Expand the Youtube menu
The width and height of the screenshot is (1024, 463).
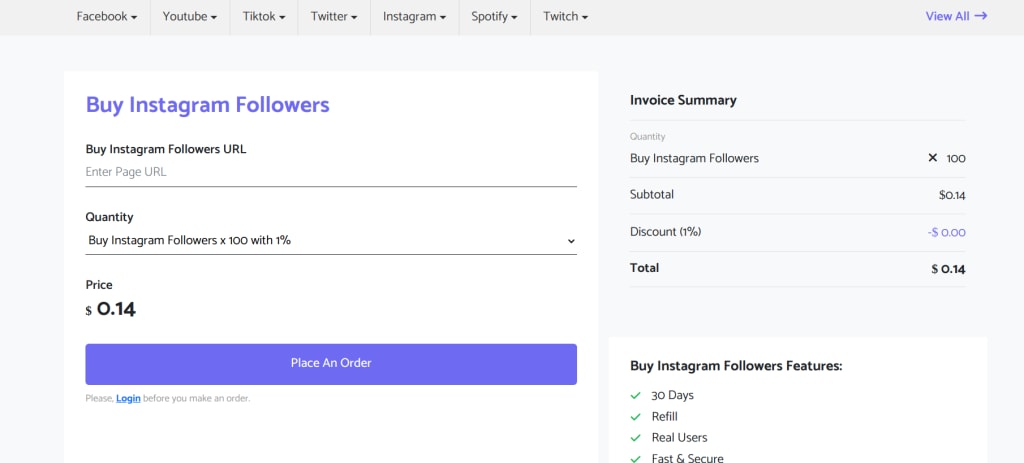(x=189, y=17)
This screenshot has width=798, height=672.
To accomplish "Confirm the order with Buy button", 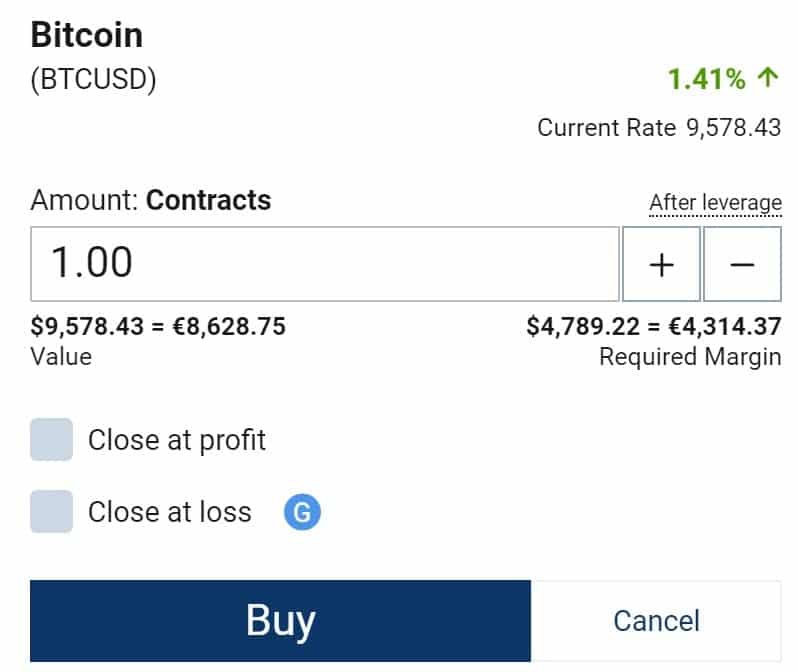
————————
### Written problem:
How many lines of the entries above contain the word "width"? Reply with only the number.

### Written response:
2